*** Opening of RECORDS TO USE ***
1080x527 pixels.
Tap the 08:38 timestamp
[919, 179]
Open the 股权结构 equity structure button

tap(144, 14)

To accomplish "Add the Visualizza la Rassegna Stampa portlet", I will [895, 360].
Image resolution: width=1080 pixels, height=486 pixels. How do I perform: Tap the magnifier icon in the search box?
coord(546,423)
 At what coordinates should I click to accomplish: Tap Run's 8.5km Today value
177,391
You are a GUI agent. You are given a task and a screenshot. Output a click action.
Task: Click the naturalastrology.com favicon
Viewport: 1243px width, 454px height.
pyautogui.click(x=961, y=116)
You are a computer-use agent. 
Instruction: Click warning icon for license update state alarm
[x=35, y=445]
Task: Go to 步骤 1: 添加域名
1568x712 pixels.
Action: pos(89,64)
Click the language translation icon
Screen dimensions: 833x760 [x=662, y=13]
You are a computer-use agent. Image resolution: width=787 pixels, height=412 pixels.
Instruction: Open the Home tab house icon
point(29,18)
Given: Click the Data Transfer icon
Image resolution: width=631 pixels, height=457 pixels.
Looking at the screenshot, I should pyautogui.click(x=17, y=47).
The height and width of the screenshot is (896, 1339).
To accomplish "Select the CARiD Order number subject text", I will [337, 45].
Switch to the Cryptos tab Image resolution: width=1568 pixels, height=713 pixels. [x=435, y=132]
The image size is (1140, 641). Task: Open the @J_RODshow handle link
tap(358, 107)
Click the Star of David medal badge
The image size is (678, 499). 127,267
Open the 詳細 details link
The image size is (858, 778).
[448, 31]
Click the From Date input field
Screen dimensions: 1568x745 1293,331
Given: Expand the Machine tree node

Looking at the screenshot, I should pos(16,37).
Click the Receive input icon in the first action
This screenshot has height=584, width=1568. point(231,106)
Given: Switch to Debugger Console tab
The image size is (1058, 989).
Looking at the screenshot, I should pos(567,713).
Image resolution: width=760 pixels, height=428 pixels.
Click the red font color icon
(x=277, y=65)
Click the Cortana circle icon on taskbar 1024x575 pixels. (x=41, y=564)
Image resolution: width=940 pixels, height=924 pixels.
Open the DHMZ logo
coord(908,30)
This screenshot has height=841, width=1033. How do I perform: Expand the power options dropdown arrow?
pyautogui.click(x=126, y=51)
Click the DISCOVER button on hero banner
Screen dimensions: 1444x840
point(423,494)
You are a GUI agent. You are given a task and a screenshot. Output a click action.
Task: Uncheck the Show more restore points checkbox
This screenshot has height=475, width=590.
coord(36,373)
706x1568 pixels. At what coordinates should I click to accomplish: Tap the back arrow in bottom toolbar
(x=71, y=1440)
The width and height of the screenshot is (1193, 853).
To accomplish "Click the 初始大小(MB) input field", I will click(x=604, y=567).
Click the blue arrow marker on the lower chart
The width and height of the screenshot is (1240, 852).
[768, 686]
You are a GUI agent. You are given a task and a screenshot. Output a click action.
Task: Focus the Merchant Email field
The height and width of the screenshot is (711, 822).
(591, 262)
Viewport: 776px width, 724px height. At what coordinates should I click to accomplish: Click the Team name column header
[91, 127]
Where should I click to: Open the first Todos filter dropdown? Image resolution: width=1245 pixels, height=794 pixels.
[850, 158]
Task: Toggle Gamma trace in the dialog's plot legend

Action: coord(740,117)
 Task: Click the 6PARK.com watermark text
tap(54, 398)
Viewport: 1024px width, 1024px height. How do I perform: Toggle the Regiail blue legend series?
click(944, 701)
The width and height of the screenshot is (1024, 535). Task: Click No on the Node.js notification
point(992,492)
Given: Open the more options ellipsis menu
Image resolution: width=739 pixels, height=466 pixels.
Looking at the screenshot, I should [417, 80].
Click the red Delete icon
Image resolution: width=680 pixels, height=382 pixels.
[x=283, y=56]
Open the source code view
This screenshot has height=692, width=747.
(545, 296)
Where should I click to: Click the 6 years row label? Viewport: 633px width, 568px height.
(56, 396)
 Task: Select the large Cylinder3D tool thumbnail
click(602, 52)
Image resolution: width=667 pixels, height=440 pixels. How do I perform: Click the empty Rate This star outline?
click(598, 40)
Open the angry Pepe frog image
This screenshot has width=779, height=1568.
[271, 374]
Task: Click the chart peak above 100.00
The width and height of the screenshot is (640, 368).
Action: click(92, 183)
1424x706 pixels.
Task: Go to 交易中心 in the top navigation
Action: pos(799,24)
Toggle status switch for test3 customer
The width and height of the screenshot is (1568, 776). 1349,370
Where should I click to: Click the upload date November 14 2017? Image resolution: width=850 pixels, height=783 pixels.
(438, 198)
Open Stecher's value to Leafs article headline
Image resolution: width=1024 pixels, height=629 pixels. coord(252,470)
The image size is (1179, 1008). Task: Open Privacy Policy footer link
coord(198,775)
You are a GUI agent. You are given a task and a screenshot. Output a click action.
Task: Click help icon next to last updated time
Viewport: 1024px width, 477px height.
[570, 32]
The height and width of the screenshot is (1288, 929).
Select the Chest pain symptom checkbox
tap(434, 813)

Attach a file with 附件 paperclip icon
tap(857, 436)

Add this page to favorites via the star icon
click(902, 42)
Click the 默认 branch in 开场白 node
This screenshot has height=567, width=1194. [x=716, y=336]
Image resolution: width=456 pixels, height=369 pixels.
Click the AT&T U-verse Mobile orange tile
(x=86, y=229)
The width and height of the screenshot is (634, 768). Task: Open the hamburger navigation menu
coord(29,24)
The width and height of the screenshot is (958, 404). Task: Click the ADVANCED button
*** Close of RECORDS TO USE ***
● EXERCISE DETAILS: When a line in the listing has the string "more" in it, return that line.

● OUTPUT BELOW:
Task: Uncheck the Show more restore points checkbox
Given: Open the more options ellipsis menu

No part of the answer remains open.